I would like to welcome everyone to my new weblog. You may notice a link to February 2004, when I wrote my first entry, but today is the first time I am promoting it. Besides, if a tree falls in a forest and no one hears, does it really make a sound? Or as NBC executives cynically advertise their reruns, "It's new to you!"

Why the long wait? I wanted to make sure that I was inviting my friends and interested strangers to something worth their while. To meet that threshold, I needed to find subjects and ideas that were worth my while to write about them consistently. At the same time, I hoped to develop a way of approaching serious issues and significant moments without letting myself become too heavy, dull, or both.

My favorite novelist, Italo Calvino, dealt with a similar problem as a young writer:
When I began my career, the categorical imperative of every young writer was to represent his own time. Full of good intentions, I tried to identify myself with the ruthless energies propelling the events of our century, both collective and individual. I tried to find some harmony between the adventurous, picaresque inner rhythm that prompted me to write and the frantic spectacle of the world, sometimes dramatic and sometimes grotesque. Soon I became aware that between the facts of life that should have been my raw materials and the quick light touch I wanted for my writing, there was a gulf that cost me increasing effort to cross. Maybe I was only then becoming aware of the weight, the inertia, the opacity of the world -- qualities that stick to writing from the start, unless one finds some way of evading them.

He goes on in his essay "Lightness" to champion writing with a light touch, with agility, to countenance the weight of the world. That's my rough summary. You can find that essay among his Six Memos for the Next Millenium, which he composed for the 1985-86 Charles Eliot Norton Lectures at Harvard University. Before Calvino could deliver them, he died suddenly.

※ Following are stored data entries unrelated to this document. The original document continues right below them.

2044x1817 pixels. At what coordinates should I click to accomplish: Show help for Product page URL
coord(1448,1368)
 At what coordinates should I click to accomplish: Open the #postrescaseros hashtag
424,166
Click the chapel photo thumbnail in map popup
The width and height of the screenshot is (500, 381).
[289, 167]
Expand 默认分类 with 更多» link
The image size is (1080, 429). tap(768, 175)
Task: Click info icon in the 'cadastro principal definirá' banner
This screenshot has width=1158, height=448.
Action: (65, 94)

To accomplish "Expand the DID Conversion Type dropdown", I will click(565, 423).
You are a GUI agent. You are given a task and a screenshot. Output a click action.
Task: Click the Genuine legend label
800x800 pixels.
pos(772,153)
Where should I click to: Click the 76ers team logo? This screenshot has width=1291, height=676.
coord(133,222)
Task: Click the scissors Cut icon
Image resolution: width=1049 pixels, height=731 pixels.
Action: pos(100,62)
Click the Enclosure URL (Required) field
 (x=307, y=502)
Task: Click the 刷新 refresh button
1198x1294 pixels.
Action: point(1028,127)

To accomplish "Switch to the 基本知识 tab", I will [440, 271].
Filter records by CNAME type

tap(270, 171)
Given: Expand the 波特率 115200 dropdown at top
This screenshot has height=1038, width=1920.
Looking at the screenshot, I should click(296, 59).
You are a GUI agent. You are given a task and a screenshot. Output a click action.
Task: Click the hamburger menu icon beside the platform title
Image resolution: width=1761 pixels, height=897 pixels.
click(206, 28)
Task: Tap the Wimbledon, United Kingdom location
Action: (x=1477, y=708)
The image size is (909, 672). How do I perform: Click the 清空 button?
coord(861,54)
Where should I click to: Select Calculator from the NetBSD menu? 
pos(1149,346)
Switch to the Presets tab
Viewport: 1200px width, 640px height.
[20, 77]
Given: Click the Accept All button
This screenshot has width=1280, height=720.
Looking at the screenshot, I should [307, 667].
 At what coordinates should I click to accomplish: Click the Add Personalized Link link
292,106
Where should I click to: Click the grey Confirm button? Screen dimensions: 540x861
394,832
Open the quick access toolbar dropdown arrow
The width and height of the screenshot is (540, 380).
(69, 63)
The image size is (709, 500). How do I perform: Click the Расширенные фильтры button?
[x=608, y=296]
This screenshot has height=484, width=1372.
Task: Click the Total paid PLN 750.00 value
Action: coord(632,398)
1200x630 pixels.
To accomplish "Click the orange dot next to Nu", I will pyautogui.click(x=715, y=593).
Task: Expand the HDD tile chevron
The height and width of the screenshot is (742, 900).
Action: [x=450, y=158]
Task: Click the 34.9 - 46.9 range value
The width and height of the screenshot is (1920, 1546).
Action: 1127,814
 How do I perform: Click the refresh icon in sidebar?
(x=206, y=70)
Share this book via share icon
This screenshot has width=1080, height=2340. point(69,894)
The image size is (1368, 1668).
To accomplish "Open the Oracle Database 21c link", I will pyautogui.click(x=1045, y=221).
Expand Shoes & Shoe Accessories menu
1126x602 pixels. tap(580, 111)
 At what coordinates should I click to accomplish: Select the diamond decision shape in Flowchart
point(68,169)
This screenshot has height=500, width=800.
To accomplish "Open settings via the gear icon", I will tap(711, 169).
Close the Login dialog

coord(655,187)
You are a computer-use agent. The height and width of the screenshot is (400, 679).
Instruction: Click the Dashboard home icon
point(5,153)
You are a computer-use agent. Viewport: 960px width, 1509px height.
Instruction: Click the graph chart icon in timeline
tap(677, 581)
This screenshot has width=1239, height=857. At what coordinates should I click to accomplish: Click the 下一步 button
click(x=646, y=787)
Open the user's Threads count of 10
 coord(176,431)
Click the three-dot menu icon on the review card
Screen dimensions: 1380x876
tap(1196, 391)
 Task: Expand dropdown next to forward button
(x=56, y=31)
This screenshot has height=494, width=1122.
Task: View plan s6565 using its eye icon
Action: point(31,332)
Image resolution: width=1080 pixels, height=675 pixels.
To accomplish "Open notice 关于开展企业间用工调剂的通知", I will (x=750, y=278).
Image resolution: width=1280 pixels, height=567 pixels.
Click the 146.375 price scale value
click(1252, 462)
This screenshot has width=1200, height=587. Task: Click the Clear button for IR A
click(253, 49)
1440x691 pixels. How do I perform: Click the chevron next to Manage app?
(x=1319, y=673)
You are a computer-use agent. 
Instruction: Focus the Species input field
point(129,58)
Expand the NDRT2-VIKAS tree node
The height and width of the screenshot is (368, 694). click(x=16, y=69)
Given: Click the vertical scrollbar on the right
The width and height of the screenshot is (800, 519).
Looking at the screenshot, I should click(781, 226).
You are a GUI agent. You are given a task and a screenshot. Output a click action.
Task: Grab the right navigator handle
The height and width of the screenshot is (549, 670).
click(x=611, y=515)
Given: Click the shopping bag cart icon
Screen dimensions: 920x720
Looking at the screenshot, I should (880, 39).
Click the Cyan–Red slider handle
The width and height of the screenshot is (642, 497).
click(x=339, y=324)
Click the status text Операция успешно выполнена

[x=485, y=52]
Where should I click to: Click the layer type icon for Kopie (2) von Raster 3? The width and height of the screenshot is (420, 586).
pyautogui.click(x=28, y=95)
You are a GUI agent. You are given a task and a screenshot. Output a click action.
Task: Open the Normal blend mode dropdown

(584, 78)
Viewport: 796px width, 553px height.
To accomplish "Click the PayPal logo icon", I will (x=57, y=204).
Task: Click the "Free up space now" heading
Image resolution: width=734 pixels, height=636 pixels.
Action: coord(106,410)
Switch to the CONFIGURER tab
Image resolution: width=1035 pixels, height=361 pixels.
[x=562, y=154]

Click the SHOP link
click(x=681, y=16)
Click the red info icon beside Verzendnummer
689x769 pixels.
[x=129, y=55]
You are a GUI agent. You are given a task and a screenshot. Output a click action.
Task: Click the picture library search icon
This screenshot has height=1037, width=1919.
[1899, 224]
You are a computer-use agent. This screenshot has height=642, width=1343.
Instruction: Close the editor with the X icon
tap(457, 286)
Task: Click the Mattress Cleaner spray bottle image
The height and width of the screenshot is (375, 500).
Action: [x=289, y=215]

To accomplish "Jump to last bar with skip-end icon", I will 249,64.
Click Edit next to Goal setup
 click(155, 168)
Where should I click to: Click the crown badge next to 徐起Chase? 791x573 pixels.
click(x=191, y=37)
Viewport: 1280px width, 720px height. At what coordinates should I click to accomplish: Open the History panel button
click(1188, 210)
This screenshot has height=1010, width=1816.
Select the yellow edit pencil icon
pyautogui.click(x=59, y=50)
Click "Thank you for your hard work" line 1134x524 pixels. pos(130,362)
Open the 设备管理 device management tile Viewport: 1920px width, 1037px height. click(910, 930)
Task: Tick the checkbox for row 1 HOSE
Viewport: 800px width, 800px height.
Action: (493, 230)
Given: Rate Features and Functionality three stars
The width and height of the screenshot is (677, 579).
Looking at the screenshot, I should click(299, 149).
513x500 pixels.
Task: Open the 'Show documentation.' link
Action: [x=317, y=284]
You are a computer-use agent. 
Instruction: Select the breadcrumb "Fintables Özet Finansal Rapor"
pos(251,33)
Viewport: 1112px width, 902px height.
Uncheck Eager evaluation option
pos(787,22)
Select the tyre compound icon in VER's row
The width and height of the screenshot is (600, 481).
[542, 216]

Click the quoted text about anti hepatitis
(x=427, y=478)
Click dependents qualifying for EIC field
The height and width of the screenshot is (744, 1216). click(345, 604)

It is hard to write the things of this world, sometimes harder to write about one's own life. The word petrify doesn't seem out of place, both in striking fear into your soul (can I really do this?), and silencing you with weight (will I ever read this?). I've been told that I write well, but I don't know if that's true. However, it's also true I have few other talents. So why don't we get this party started?

Hello, my name is Philip. I grew up in Orange County. I live in Irvine, which promises to be the setting of many amusing stories. Often, I'll write about current events, from the tragedy in Madrid to this year's elections to the infant formula lobby. News can get too heavy to write or even think about. Sometimes I'll talk about favorite music or my adventures in mediation. And once in a while, I'll reflect on a life well lived. I hope such a life can be mine.

Please, add your thoughts in the comments section. Make suggestions, requests, and of course, comments. This journal, like my writing, my career, and my life, is a work in progress. Unlike certain leaders of the free world, I am quite glad to recognize certain aspects of life as team work. Wrote Emily Dickinson,
A sepal, petal and a thorn
Upon a common summer's morn-
A flask of Dew-a Bee or two-
A Breeze-a caper in the trees-
And I'm a Rose!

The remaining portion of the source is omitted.